Locate each line below that includes "click" and reproduce it.

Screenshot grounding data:
════════════════

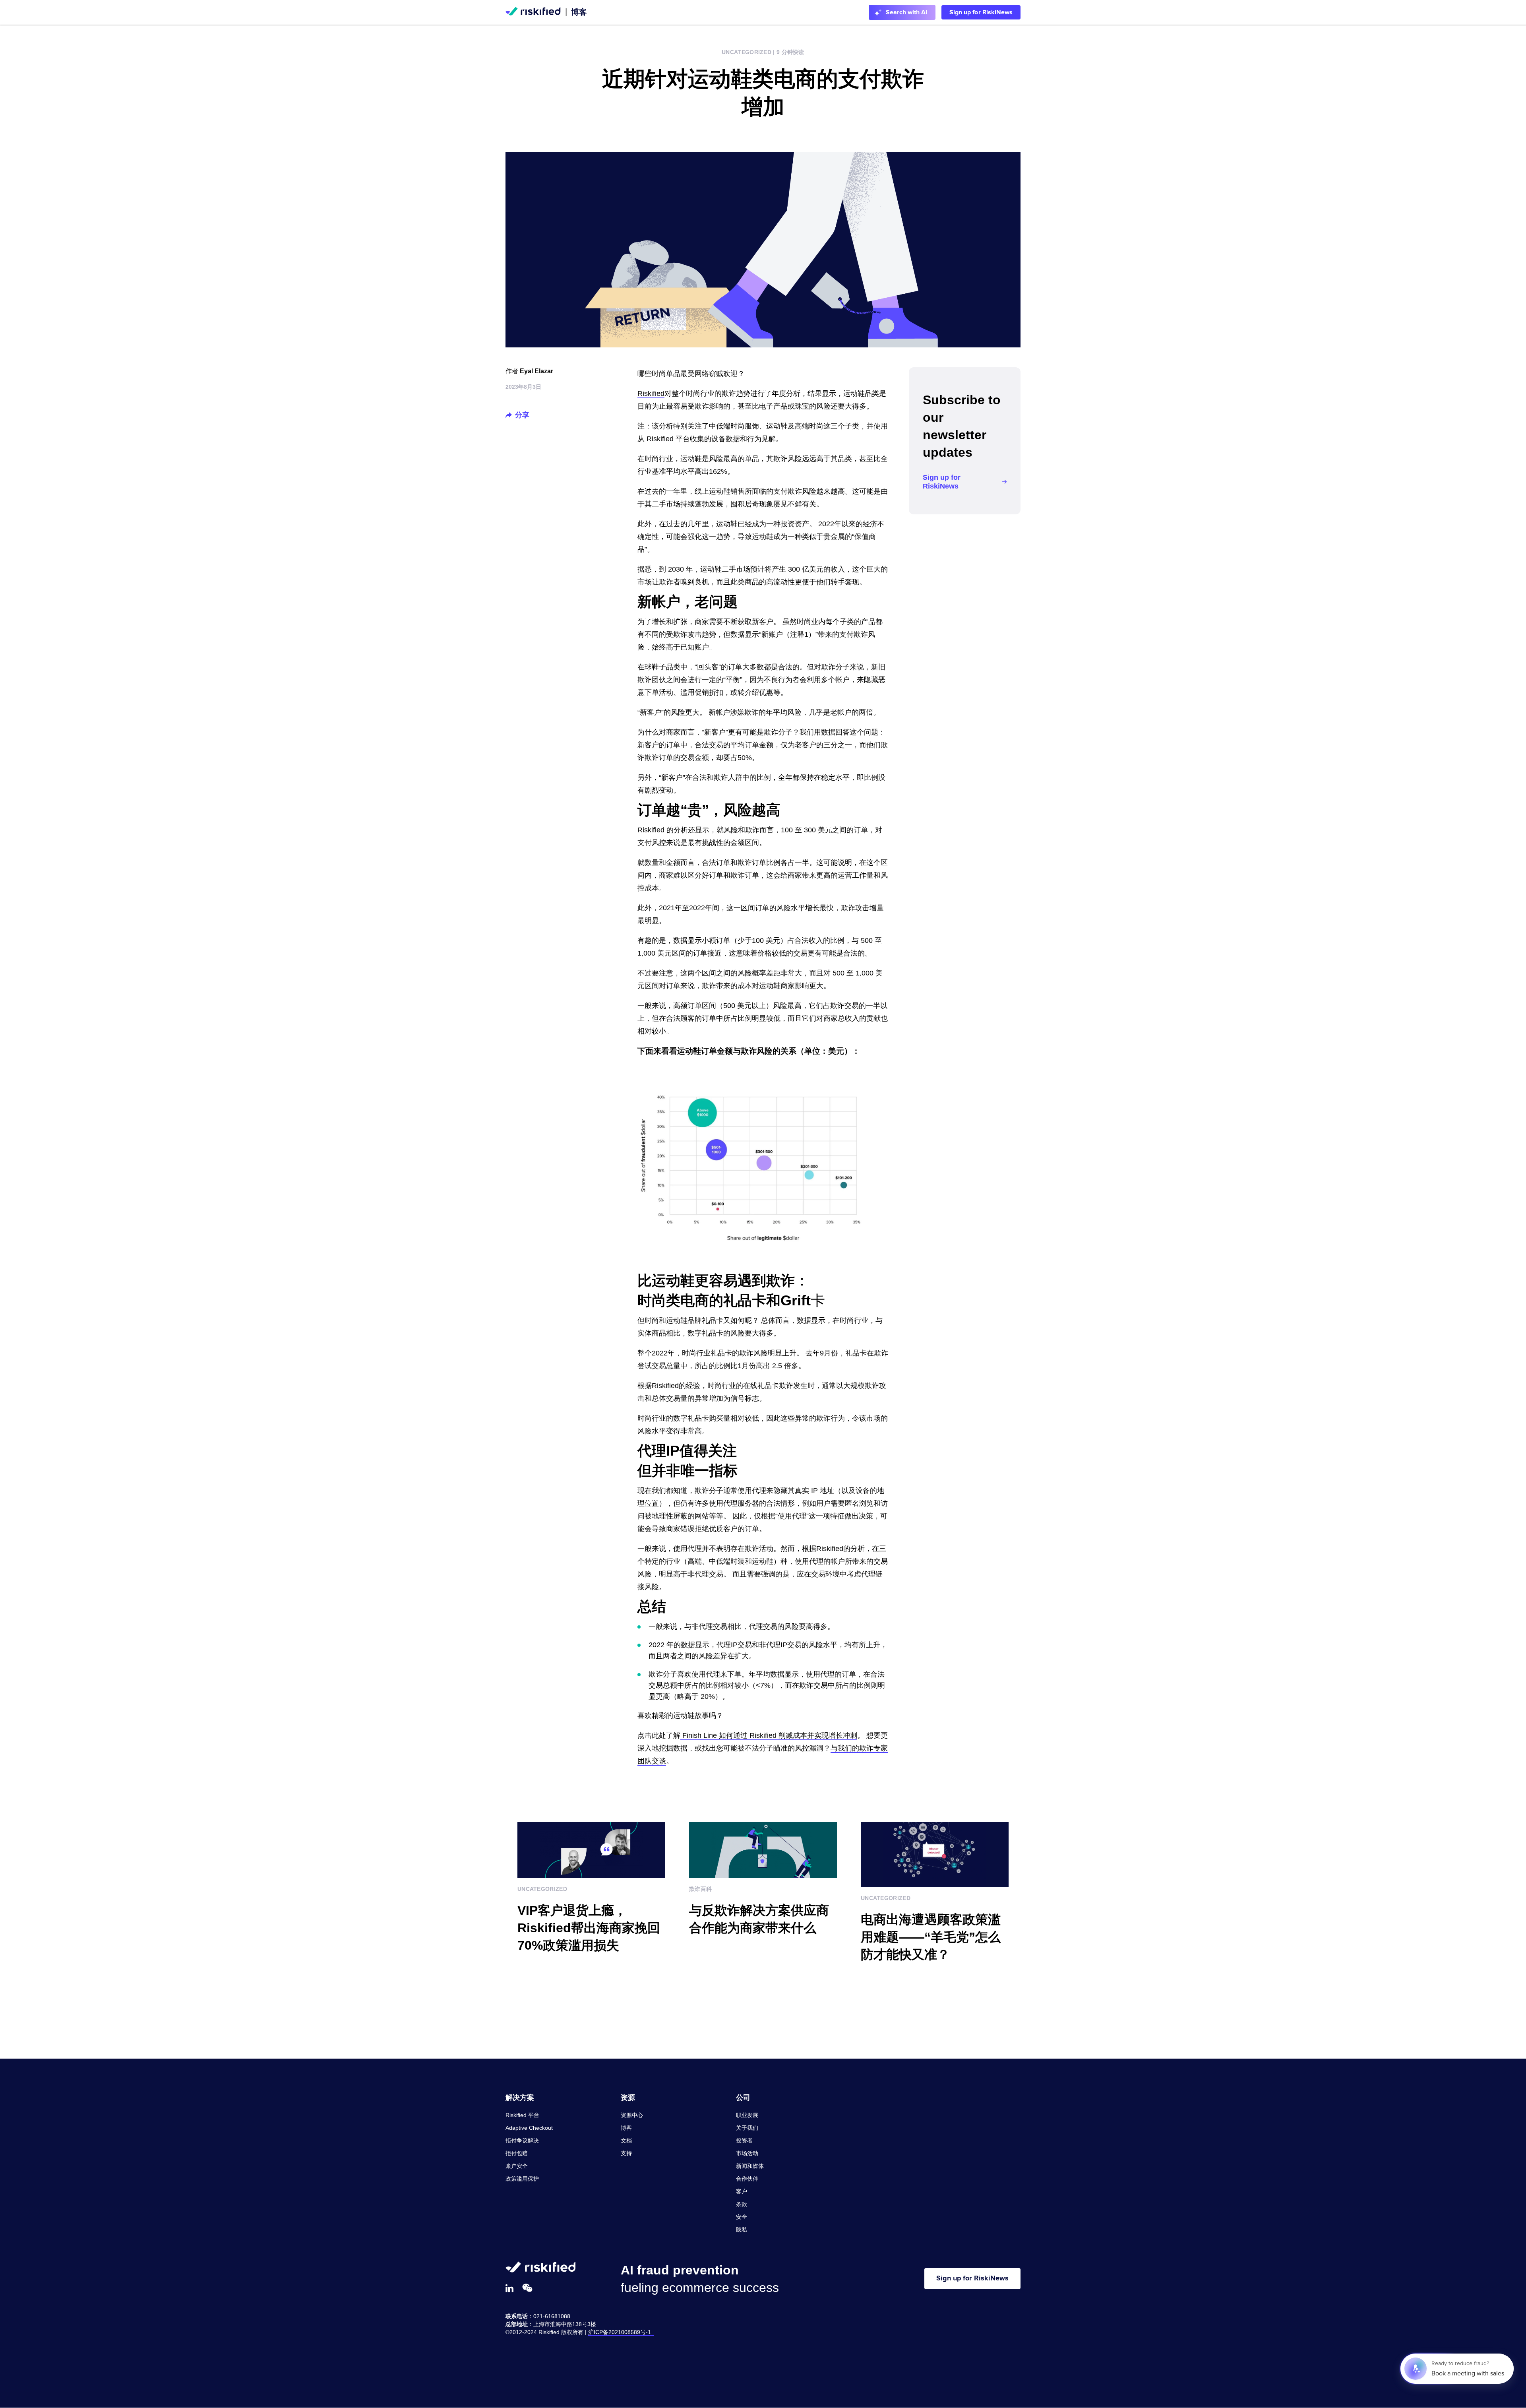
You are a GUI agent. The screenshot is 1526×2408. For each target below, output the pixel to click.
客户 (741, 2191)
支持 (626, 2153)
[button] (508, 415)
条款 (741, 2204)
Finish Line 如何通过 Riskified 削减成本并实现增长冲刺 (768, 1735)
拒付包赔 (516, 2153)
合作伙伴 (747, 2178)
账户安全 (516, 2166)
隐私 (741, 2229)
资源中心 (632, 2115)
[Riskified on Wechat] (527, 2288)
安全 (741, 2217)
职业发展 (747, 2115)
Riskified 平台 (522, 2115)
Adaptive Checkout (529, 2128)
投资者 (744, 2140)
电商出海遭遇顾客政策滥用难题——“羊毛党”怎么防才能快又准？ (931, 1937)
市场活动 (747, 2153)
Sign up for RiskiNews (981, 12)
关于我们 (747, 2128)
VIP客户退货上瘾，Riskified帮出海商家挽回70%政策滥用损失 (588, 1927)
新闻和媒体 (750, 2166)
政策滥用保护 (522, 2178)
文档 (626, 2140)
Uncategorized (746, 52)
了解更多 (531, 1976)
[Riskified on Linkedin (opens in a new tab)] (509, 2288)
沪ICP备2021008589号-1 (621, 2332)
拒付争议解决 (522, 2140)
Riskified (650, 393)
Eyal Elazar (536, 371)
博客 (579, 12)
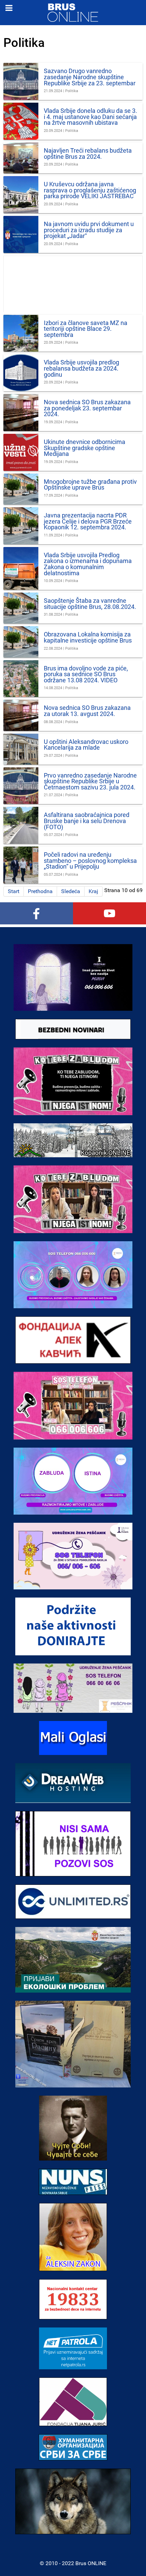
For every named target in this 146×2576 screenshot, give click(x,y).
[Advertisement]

════════════════

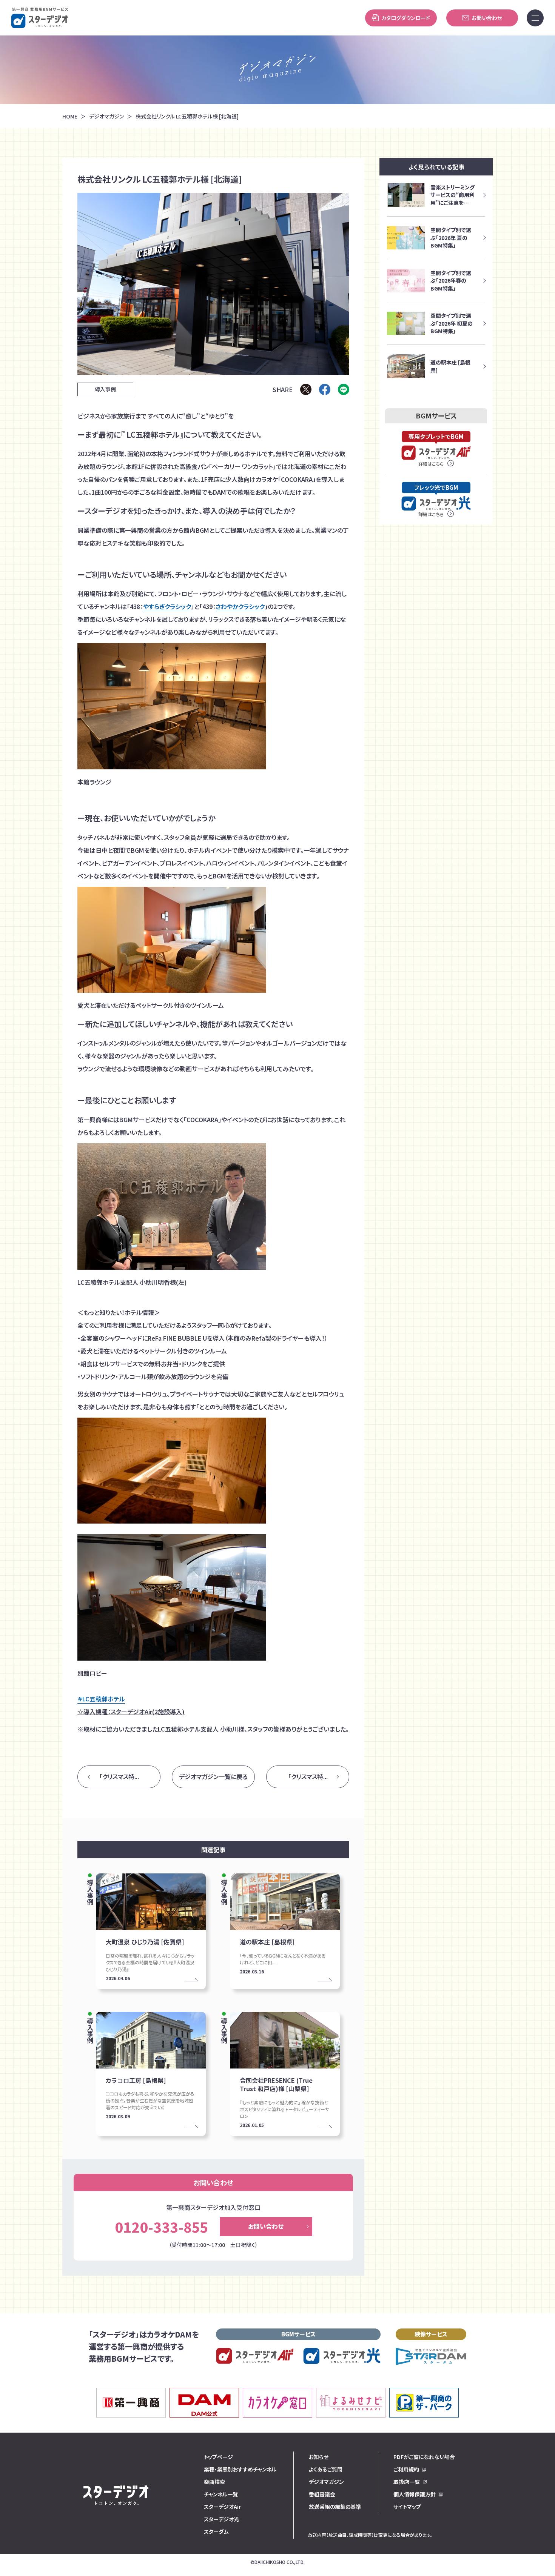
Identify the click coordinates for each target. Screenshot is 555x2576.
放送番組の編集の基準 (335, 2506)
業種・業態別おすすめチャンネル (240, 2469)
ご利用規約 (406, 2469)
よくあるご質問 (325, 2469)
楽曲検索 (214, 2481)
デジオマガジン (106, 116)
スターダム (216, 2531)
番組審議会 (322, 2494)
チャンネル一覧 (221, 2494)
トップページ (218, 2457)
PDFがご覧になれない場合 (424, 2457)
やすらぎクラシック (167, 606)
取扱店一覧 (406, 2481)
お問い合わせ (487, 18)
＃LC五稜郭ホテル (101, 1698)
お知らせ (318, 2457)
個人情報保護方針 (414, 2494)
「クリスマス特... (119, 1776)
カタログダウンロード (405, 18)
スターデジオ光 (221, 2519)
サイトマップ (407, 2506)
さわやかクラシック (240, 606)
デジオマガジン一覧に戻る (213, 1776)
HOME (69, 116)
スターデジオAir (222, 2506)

════════════════

- **Final answer**
You are a GUI agent. The screenshot is 1526×2408. For each target below, output the pixel to click.
For every named target in this 146×2576 screenshot, give click(x,y).
Identify the click coordinates for each target. Screenshot is 555x2576.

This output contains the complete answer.